1차원으로 flatten 해서 넣어주는게 아니라 Conv, Pooling 연산을 통해 특징을 학습하고 압축한 결과를 flatten 해서 DNN 에 추가한다는 점이 다르다.

 

CNN 구조

합성곱 계층 (convolutional layer)과 풀링 계층 (pooling layer)이라고 하는 새로운 층을 fully-connected 계층 이전에 추가

원본 이미지에 필터링 기법을 적용한 뒤에 필터링된 이미에 대해 분류 연산이 수행되도록 구성하였다.

이미지에 필터링 기법을 적용하고, 풀링 계층은 이미지의 국소적인 부분들을 하나의 대표적인 스칼라 값으로 변환함으로써 이미지의 크기를 줄이는 등 다양한 기능들을 수행할 수 있다.

 

Convolution Layer

컬러 이미지 데이터를 처리하는 방법

- 이미지 데이터는 높이X너비X채널 의 3차원 텐서 (tensor)로 표현된다.

- 이미지의 색상이 RGB 코드로 표현된다면, 채널의 크기는 3차원이 되며 각각의 채널에는 R, G, B 값이 저장된다.

- 하나의 합성곱 계층에는 입력되는 이미지의 채널 개수만큼 필터가 존재한다.

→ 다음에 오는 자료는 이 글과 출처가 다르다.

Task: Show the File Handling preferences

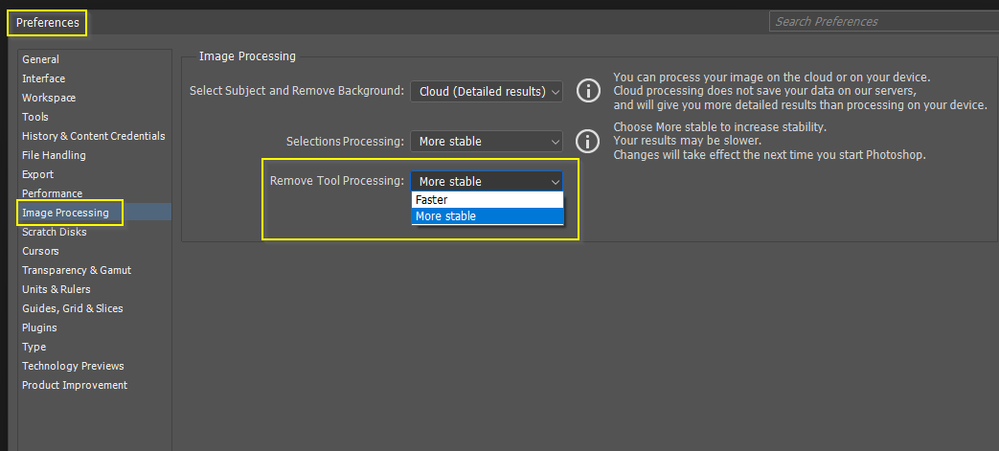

- 각 채널에 할당된 필터를 적용함으로써 합성곱 계층의 출력 이미지가 생성된다.

 

 DNN을 이미지 데이터에 사용했을 때 단점

1) flatten() 으로 1차원 벡터 형태로 주입을 해야 하기 때문에 인접 공간에 대한 정보를 잃어버리게 된다.

 

2) 1차원 형태로 주입을 해주게 되면 입력값이 커서 계산이 오래 걸림

 

3) Conv과 Pooling 연산을 하게 되면 데이터의 공간적인 특징을 학습하여 어떤 패턴이 있는지를 알게 되며

 

4) Pooling 을 통해 데이터를 압축하면 데이터의 용량이 줄어들며, 추상화를 하기 때문에 너무 자세히 학습하지 않게 됨.

오버피팅을 방지

 

5) 인접 공간에 대한 정보를 잃어버리게 됨 (이미지가 28*28 이라도 1차원 벡터로 784)

 

CNN 과정 정리

  • Convolution 연산을 하면 필터(filters, kernel_size에 해당하는 filters 개수만큼)를 통과시켜서 filters 개수만큼 피처맵을 생성한다.
    • CNN 의 별명이 피처자동추출기 이기도 하다. 비정형 이미지를 입력했을 때 이미지를 전처리 하지 않고 그대로 넣어주게 되면 알아서 피처맵을 생성한다. 피처맵은 피처가 어떤 특징을 갖고 있는지를 나타낸다. 선이 있는지, ), O, 1, , 다양한 모양을 랜덤하게 생성해서 통과 시키면 해당 특징이 있는지를 학습하게 하는게 Convolution 연산이다.
  • 피처맵 Output에 Activation Function (활성화함수)을 통과시켜서 액티베이션맵을 생성한다.
    • relu 등을 사용하게 되면 출력값에 활성화 함수를 적용한 액티베이션맵을 반환한다.
  • Pooling 에는 Max, Average, Min 등 여러 방법이 있는데, 보통 MaxPooling 을 주로 사용한다.
    • 흑백이미지에서는 MinPooling 을 사용하기도 합니다. MaxPooling 은 가장 큰 값을 반환, AveragePooling 은 평균 값 반환, MinPooling 은 최솟값 반환
    • 이미지 크기를 줄여 계산을 효율적으로 한다.
    • 이미지를 추상화 해주기 때문에 너무 자세히 학습하지 않도록해서 오버피팅이 방지되게 된다.
  • CNN 관련 논문을 보면 이 층을 얼마나 깊게 쌓는지에 대한 논문이 있다.
    • VGG16, VGG19 등은 층을 16개, 19개 만큼 깊게 만든 것을 의미한다.
    • 30~50층까지 쌓기도 하고 100층 정도 쌓기도 한다. 층의 수를 모델의 이름에 붙이기도 한다.
    • 과거에 비해 GPU 등의 연산을 더 많이 지원하기 때문에 연산이 빨라진 덕분이기도 하다.